Pictures stay out, but every line of the data is copied exactly.
Provided records: Begin
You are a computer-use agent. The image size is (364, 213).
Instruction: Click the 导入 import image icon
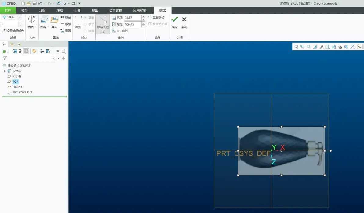tap(54, 20)
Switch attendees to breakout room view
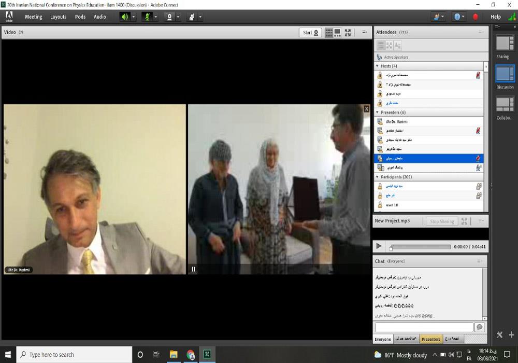Image resolution: width=518 pixels, height=363 pixels. (x=389, y=46)

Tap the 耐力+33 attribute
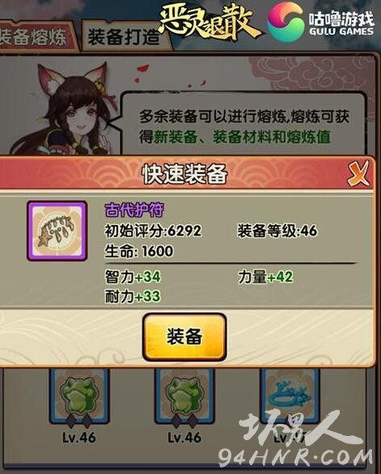(x=133, y=296)
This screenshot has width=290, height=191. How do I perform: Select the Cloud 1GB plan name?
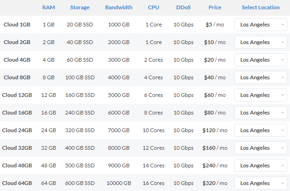coord(17,25)
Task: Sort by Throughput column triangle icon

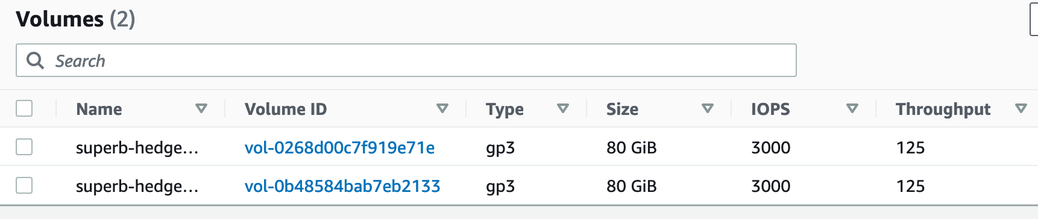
Provided records: End
> _The completed task_:
You are a computer-use agent. The image size is (364, 213).
Instruction: Click the 导入 import image icon
tap(54, 20)
Switch attendees to breakout room view
Image resolution: width=518 pixels, height=363 pixels. (x=389, y=46)

Tap the 耐力+33 attribute
(x=133, y=296)
This screenshot has width=290, height=191. How do I perform: Select the Cloud 1GB plan name?
coord(17,25)
Task: Sort by Throughput column triangle icon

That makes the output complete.